The memo recounting the Nov. 8 meeting describes one SEC attorney as asking early in the session "if Mr. Lance is ready to do anything to make the bank whole," and mentioning that Lance "had written the comptroller and said he will hold Calhoun harmless with respect to its violations."

It is not completely clear what was meanty by making the bank "whole," though some of the charges against Lance had to do with large and persistent "overdrafts" tht he, ran up in the banks he controlled. There were also overdrafts in the name of his wife, and other members of her family the campaign he set up in his unsuccessful try in 1974 for the Democratic nomination for governor in Georgia.

The memo then goes on:

"Mr. Sporkin said that Mr. Lance's position was critical to any settlement falling into place.

"Mr. Altman said that it is a matter between the bank and Mr. Lance, but that maybe an independent committee could investigate the bank and maybe Mr. Lance would agree to be bound by such a report."

It was then that, according to the memo, "Mr. Altman said that although Mr. Lance is prepared to consent to some sort of enforcement action, he is not willing to be restricted in his future banking activities."

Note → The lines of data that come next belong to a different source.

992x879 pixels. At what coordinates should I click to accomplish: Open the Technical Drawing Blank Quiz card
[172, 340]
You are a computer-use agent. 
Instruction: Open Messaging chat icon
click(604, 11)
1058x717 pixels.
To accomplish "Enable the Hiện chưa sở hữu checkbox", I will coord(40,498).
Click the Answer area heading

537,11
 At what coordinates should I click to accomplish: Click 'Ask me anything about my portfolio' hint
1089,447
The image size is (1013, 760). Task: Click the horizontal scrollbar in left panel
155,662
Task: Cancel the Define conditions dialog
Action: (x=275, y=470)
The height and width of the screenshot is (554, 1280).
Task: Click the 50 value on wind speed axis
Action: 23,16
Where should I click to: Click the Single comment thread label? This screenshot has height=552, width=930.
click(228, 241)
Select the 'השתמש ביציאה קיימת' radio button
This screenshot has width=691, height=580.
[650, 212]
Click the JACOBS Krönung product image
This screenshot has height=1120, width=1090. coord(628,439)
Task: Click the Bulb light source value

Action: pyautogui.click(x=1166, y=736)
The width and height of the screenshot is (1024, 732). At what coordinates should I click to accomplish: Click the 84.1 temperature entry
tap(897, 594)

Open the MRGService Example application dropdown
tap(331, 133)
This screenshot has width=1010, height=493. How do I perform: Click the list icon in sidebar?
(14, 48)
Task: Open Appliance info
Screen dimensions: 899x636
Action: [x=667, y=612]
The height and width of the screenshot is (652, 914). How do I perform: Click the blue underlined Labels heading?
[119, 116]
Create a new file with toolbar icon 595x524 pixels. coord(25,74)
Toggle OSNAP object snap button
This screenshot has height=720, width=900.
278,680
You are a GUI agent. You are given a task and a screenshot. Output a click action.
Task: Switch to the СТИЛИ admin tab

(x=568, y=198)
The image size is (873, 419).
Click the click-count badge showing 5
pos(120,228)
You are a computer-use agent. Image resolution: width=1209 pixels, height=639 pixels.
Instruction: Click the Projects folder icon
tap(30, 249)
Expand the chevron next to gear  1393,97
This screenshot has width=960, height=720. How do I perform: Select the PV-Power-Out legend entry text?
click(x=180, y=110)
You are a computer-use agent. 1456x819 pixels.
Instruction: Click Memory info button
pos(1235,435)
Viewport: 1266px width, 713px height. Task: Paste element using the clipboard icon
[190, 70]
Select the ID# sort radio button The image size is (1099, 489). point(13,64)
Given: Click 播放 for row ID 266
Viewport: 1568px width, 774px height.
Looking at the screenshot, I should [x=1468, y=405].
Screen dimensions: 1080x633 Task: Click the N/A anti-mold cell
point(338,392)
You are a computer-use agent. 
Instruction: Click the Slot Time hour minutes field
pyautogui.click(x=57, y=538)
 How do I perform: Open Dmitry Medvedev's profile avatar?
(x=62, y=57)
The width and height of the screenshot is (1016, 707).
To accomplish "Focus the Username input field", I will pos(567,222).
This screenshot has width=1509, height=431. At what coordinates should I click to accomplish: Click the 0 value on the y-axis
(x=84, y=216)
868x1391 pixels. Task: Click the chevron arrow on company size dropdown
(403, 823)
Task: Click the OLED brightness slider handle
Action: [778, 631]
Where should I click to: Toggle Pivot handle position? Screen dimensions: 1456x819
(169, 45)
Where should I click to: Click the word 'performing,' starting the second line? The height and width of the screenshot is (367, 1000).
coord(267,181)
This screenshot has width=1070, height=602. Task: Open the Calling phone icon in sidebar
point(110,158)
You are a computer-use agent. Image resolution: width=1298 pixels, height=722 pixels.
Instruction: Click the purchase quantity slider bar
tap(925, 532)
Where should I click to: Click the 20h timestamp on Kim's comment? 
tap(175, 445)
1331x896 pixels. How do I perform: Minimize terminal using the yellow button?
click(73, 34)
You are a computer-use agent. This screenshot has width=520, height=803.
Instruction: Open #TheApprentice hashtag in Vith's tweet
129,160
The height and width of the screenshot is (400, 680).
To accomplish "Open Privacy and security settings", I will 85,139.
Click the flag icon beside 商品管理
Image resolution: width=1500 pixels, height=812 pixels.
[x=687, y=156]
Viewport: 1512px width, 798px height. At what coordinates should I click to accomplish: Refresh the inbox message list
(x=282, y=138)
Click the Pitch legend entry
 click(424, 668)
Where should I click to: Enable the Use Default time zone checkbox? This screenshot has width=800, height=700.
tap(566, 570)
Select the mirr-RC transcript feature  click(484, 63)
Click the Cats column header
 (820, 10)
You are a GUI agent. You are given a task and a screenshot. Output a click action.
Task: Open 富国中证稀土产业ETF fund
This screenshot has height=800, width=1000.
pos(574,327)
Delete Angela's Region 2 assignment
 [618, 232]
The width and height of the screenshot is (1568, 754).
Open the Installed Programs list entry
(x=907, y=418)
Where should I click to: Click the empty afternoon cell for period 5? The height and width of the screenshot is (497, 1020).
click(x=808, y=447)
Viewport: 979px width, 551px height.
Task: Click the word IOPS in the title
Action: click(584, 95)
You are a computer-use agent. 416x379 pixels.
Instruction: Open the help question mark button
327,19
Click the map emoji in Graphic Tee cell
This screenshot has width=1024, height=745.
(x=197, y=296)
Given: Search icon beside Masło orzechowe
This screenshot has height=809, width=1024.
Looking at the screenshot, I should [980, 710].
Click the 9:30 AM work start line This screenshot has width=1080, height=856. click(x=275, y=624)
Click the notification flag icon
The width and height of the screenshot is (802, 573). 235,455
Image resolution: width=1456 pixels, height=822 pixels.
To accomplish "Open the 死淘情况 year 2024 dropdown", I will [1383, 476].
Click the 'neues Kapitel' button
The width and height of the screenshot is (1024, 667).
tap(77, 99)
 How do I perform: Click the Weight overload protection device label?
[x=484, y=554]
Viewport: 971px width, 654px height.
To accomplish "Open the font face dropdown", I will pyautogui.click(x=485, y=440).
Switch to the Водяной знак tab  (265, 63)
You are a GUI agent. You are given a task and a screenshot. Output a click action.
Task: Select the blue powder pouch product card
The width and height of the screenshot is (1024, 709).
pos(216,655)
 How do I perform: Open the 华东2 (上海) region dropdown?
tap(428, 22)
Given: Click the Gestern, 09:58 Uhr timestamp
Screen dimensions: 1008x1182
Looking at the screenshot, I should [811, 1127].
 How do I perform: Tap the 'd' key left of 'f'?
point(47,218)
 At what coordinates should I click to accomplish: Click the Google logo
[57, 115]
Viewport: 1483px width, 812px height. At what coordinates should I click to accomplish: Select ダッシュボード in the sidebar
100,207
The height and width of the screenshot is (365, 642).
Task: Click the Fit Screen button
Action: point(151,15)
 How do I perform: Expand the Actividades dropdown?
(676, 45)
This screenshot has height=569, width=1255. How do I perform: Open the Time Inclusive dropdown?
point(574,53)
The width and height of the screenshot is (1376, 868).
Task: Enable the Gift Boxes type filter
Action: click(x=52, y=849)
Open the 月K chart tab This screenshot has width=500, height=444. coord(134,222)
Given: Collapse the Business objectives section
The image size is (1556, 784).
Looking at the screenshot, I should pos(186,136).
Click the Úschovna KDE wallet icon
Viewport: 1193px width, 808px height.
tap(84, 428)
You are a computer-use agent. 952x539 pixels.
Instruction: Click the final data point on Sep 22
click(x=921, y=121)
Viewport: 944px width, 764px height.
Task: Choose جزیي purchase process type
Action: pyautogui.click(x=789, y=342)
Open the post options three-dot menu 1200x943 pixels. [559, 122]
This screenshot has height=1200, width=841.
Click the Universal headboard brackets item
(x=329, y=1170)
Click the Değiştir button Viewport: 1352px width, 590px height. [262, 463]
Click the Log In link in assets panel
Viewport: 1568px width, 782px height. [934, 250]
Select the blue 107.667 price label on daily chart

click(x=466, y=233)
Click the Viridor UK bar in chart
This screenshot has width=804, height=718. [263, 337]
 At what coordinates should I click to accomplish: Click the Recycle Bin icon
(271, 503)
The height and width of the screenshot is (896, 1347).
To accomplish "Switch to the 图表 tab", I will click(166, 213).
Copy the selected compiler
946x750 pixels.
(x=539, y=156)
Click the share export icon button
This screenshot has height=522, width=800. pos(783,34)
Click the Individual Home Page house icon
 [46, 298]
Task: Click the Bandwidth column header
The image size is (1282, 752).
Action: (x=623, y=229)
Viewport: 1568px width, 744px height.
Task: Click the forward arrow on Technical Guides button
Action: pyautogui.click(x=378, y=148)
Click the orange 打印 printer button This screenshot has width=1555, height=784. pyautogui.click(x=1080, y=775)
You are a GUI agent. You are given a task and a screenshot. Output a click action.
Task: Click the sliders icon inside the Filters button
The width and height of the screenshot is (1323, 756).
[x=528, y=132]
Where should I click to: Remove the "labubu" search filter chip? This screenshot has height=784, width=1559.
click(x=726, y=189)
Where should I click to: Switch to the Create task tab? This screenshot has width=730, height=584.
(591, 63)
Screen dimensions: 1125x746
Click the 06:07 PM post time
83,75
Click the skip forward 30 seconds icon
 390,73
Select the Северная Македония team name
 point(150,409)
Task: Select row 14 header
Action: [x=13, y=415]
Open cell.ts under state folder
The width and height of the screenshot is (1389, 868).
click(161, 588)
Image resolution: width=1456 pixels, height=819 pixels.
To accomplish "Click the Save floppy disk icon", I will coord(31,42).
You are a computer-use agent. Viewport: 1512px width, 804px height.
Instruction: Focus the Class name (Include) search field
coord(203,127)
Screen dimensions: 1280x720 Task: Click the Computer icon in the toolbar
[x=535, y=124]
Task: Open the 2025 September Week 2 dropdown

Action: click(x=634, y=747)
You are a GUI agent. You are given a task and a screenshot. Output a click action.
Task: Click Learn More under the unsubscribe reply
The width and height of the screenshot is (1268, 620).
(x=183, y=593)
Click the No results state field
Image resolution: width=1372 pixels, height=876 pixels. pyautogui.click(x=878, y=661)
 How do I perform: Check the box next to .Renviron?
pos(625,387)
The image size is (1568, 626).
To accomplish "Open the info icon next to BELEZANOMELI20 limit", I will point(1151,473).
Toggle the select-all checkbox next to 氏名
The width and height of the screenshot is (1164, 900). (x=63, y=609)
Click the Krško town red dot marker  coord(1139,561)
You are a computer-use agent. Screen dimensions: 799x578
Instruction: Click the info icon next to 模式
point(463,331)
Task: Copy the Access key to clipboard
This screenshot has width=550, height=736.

Lance remains a principal stockholder in both the Calhoun bank and the National Bank of Georgia, the other bank he ran before joining the Carter administration.

The "overdrafts" Lance and his family ran up at the banks he headed essentially were loans, some of which are still outstanding.

In addition, he ran up heavy debts when he borrowed to buy stock in the National Bank of Georgia, and to make other investments.

This indebtedness of several million dollars was what originally called attention to his case last spring and summer, and it still is a problem for him. Available documents indicate that his total debt service costs in the four months ending next Jan. 31 will be about $600,000.

Lance currently had no job, and says he will announce his plans around the first of the year.